RTL’nin “Quadrell” programında, ekonomi ve sosyal politika, Ukrayna’daki savaş ve yeni ABD yönetimi gibi konularda karşıt görüşler netleşti.
Programın ardından yapılan Forsa anketine göre “Quadrell”in galibi Friedrich Merz oldu. Araştırma grubu tarafından RTL adına yapılan bir ankete katılanların yüzde 32’si CDU/CSU adayının performansıyla kendilerini etkilediğini söyledi.
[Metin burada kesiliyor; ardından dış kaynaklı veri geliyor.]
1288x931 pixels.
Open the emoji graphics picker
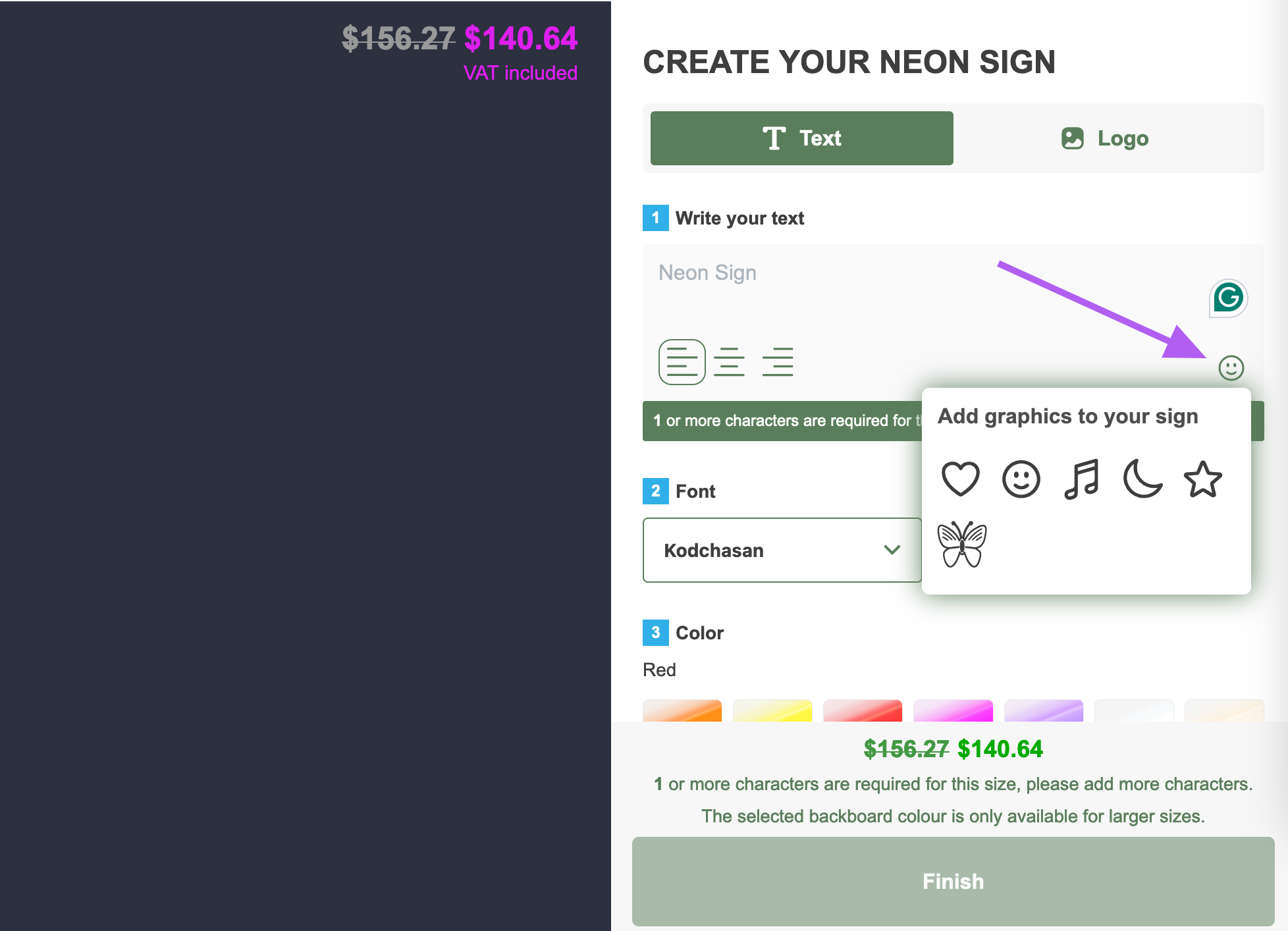(x=1231, y=367)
Buna karşılık sadece yüzde 25’lik bir kesim Olaf Scholz’u destekliyor. Robert Habeck ve Alice Weidel izleyici anketinde yüzde 18 ile berabere kaldılar.
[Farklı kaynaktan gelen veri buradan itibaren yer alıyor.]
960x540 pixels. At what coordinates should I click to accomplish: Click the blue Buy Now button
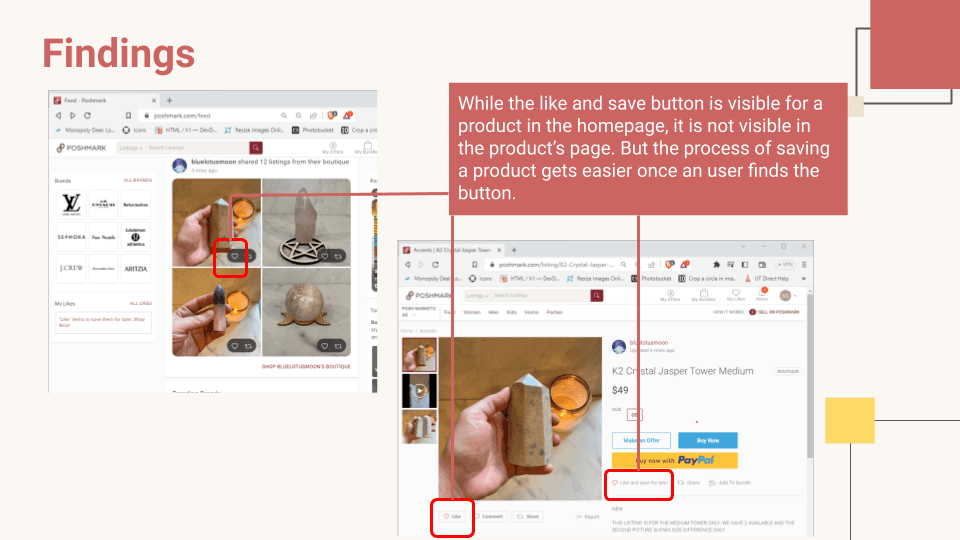pyautogui.click(x=708, y=440)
Ukrayna’da Trump inisiyatifi ana gündem
AfD’nin şansölye adayı Alice Weidel, ABD Başkanı Donald Trump ve yardımcısı JD Vance’in Ukrayna’da nihayet bir ateşkesin müzakere edilmesi ve barışın sağlanması gerektiğini açıkça ifade ettiklerini söyledi. AfD’nin neredeyse üç yıldır defalarca bu yönde çağrıda bulunduğuna işaret eden Weidel, “Bunun için çok fazla hakarete maruz kaldık,” dedi.
AfD lideri, Donald Trump’ı Ukrayna’daki savaşı sona erdirecek “doğru adam” olarak övdü ve ülkesini “tarafsız bir arabulucu” olarak kalmaya çağırdı.
CDU lideri ve şansölye adayı Friedrich Merz ise Weidel’i, Rusya’nın Ukrayna’daki savaşı herhangi bir gerekçe olmaksızın başlattığını söylemekten kaçınmakla suçladı.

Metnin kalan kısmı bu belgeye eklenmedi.